Both BMW and Tesla have been hit with tariffs by the EU on imports of electric vehicles made in China, along with other Chinese manufacturers such as BYD and SAIC.
BMW and Tesla Shanghai have announced that they are suing the European Commission due to tariffs implemented by the EU on imports of electric vehicles from China. The two companies are the latest to join a growing number of Chinese car makers, including Geely, SAIC and BYD, who are also against these tariffs.
Tesla’s shares fell 2.32% on Tuesday afternoon; BMW’s shares fell 0.35%.
BMW and Tesla Shanghai both filed cases at the European Union’s Court of Justice but further details have not been revealed.
Last year, the EU imposed a tariff of 7.8% on electric vehicles made by Tesla in China, while BMW’s China-produced EVs were hit with a 20.7% tariff. Similarly, Chinese EV manufacturers such as Geely have received a tariff of 18.8%, whereas the EU tariff for BYD is 17%, with SAIC having a levy of 35.3%. This is on top of the normal 10% tariff on all car imports to the bloc.
BMW has highlighted that these tariffs do very little to strengthen the competitiveness of domestic European car companies.
A BMW spokesperson said, as reported by The Wall Street Journal: “On the contrary, the countervailing duties harm the business model of globally active companies, they limit the supply of e-cars to European customers and can therefore even slow down decarbonisation in the transport sector.”
However, the company said that it was still open to negotiating an agreement. BMW also reiterated the importance of avoiding trade conflicts between key global parties, as they often result in losers on all sides.
The European Commission has revealed that the bloc will stay open to negotiation, as long as the agreed-upon solution takes into account the unfair competition discovered by EU investigations.

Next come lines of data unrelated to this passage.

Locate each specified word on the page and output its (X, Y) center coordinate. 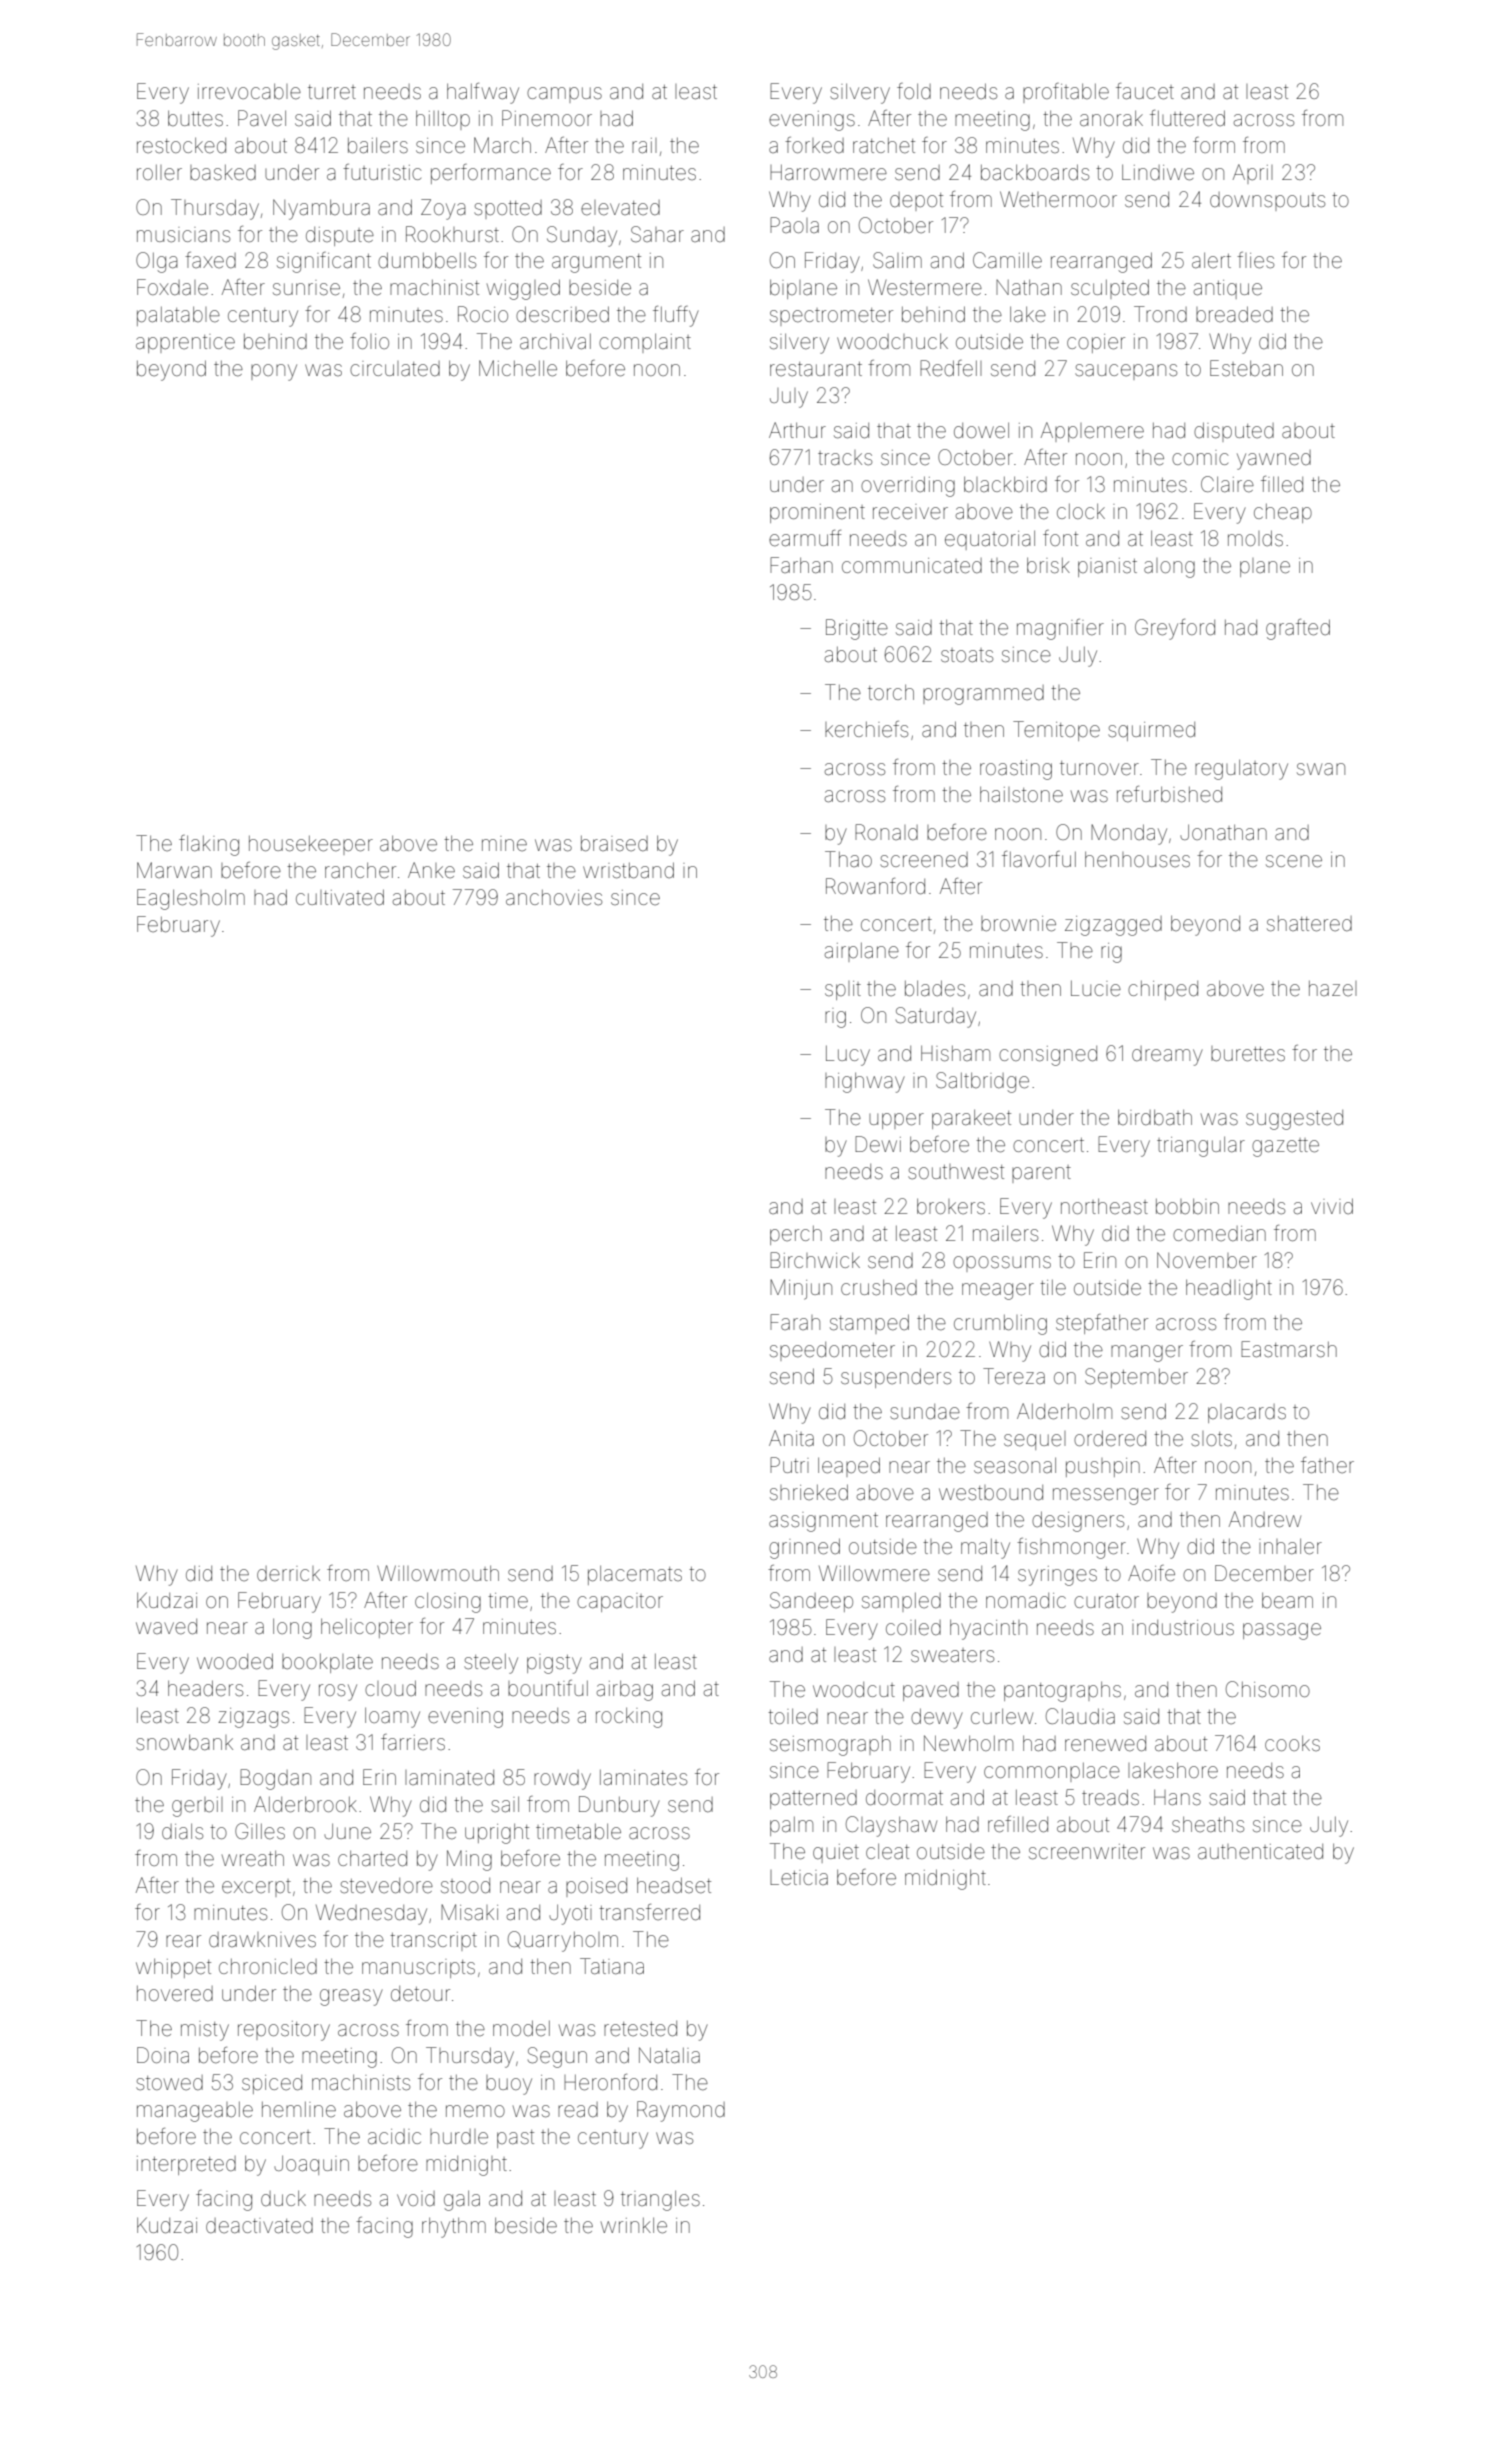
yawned (1274, 460)
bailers (378, 145)
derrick (288, 1574)
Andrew (1265, 1519)
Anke (431, 870)
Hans (1177, 1797)
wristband (628, 870)
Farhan (801, 565)
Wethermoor (1058, 199)
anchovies (554, 897)
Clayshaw (891, 1826)
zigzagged (1113, 926)
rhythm (454, 2227)
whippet (173, 1968)
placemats (635, 1575)
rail (644, 145)
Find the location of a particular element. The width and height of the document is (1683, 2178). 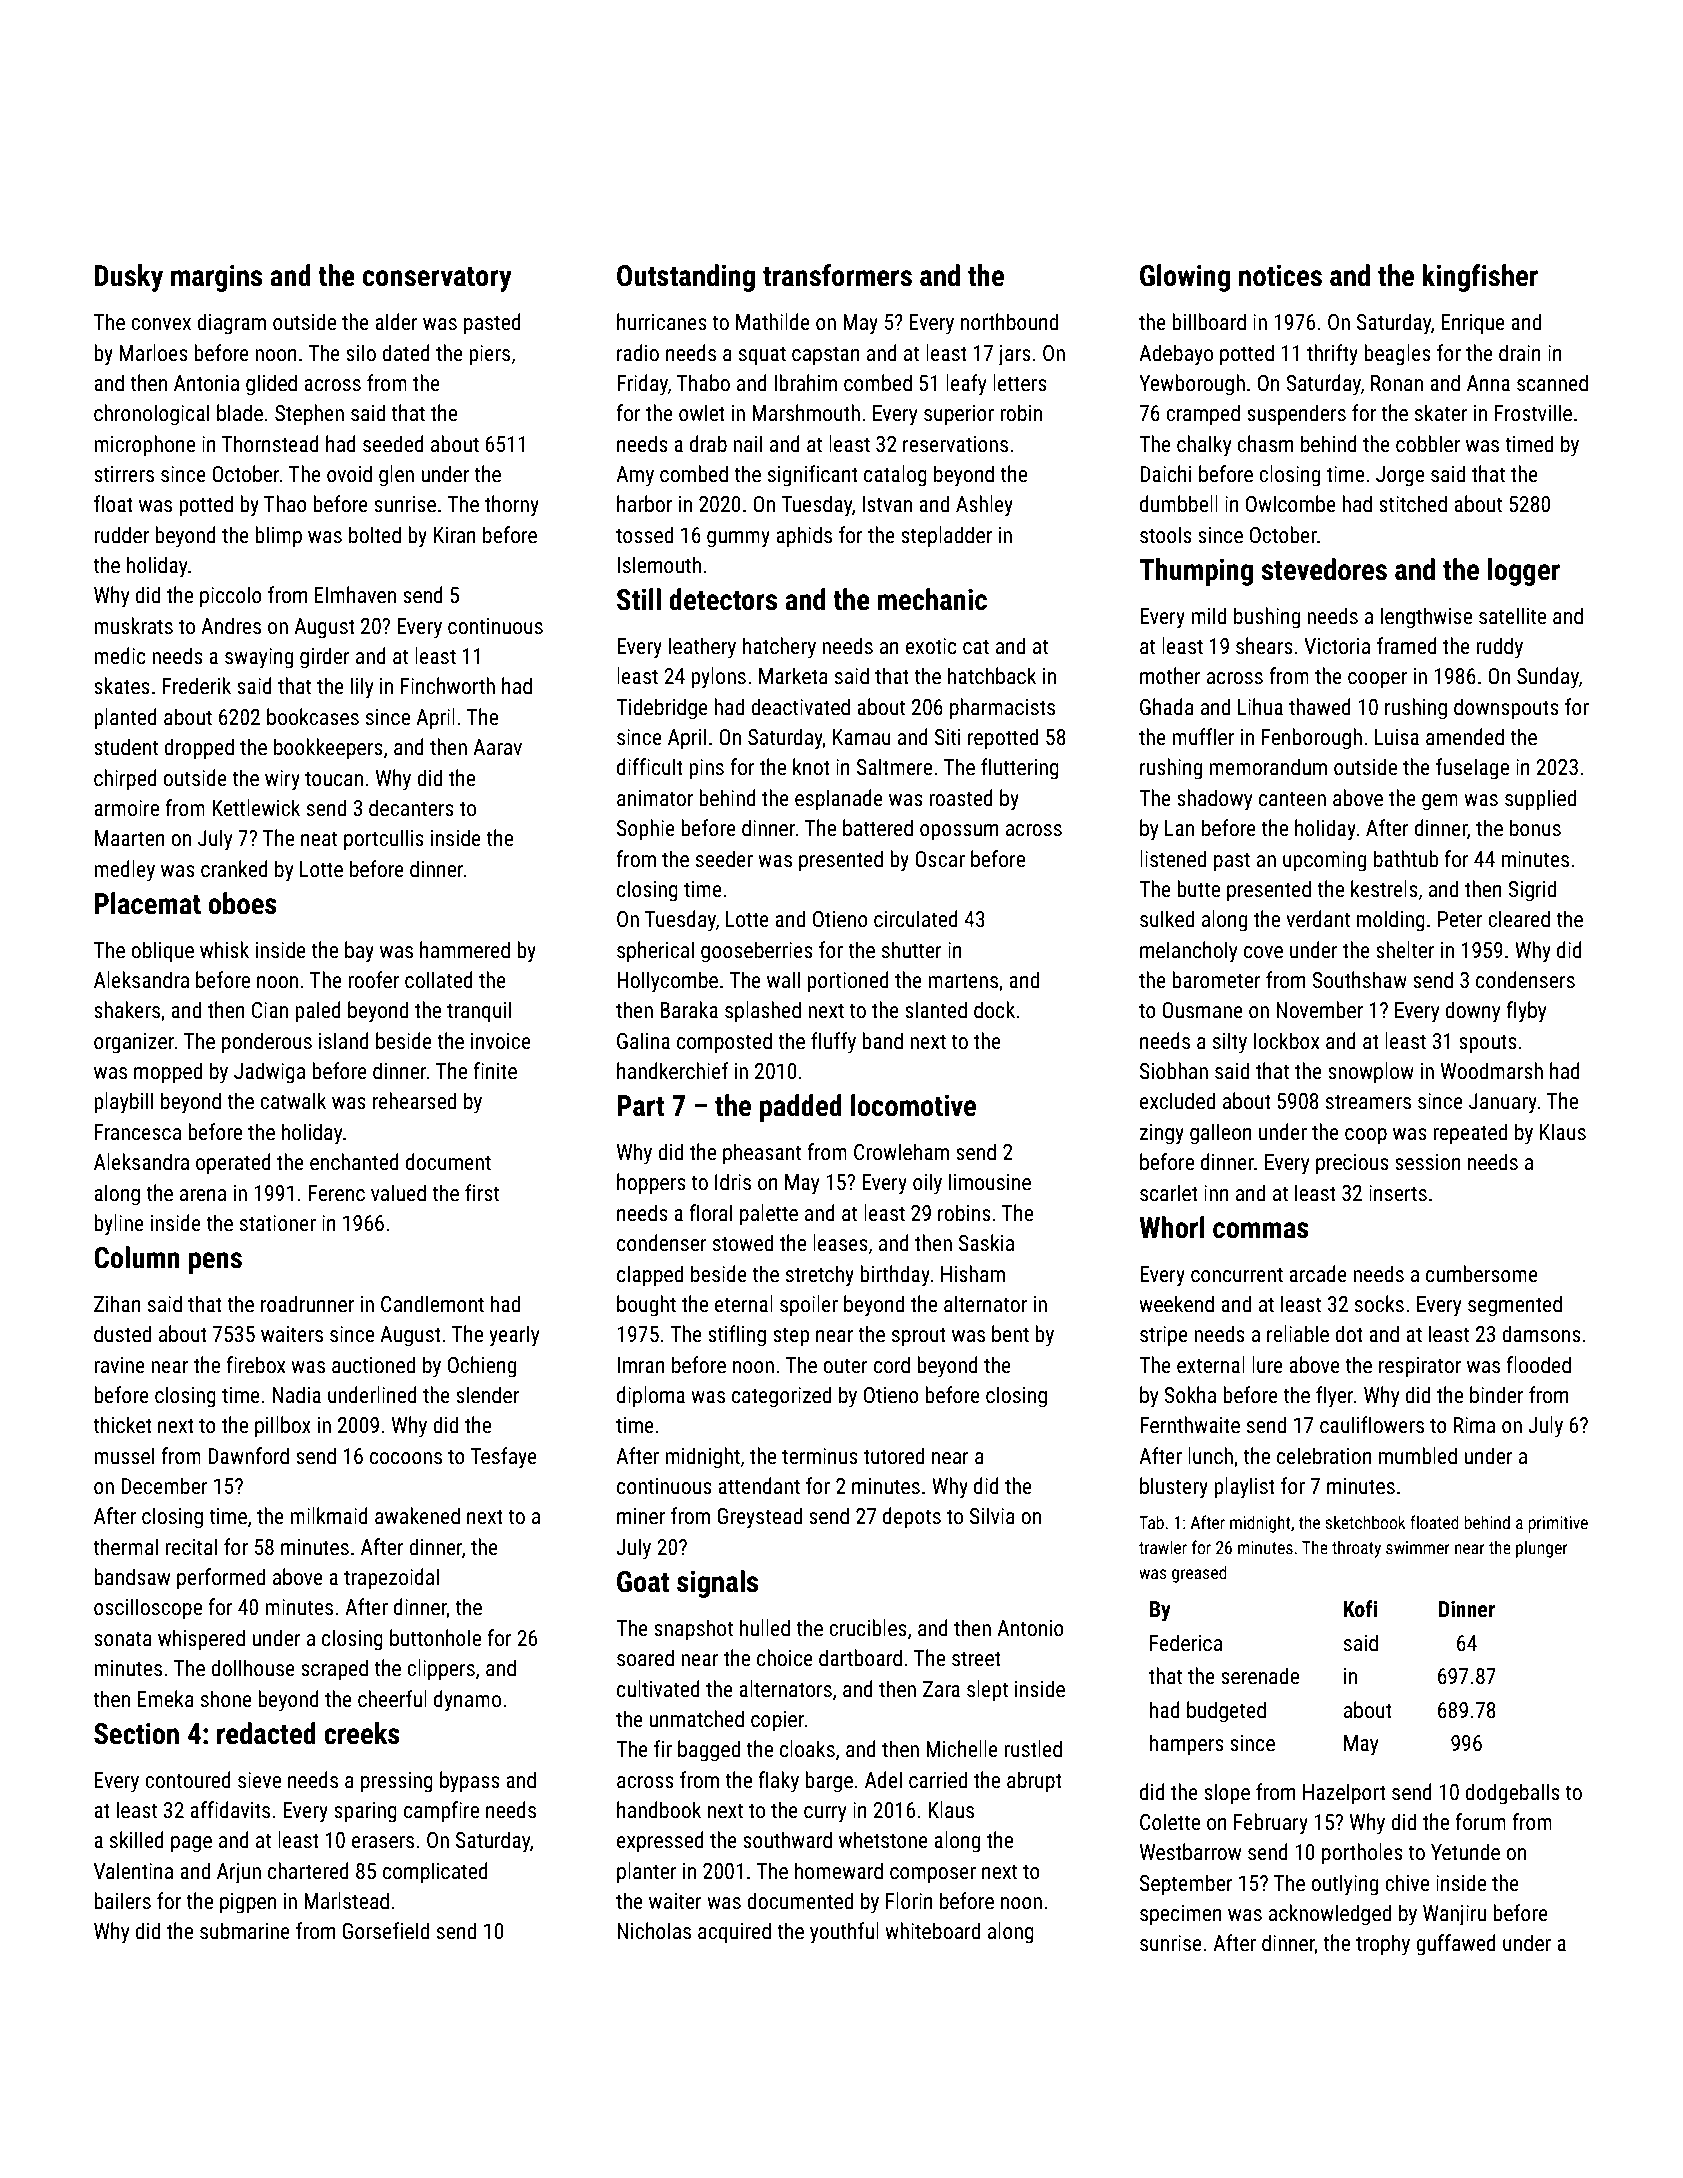

Gorsefield is located at coordinates (385, 1931).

If successful, the lawsuits could potentially strip Brussels of the right to impose tariffs on Chinese products, by annulling the relevant law, and allowing affected companies to fight for loss claims.
Euronews has contacted both Tesla and BMW for comment.
Car manufacturers continue to struggle with rising Chinese competition
One of the main reasons for the EU imposing tariffs on imports of Chinese electric vehicles into the bloc was rising concerns about the Chinese government unfairly subsidising domestic manufacturers. This, in turn, allowed them to sell their products at cutthroat prices in the European market, undercutting European car companies.
In its investigations, the EU has found that these subsidies include cheaper land, softer loans, as well as subsidies for various key suppliers such as steelmakers.
However, several Chinese EV makers are now focusing on hybrid vehicles in order to continue expanding in the European market, as these are not covered under the current tariffs. This has led to increased fears of the EU’s EV tariffs becoming less effective.
European car makers have been rapidly losing market share to Chinese companies, as these offer better prices, discounts, features and designs. The ongoing cost of living crisis seen across many parts of Europe has meant that consumers are slower to make big purchases, while also being on the hunt for better bargains.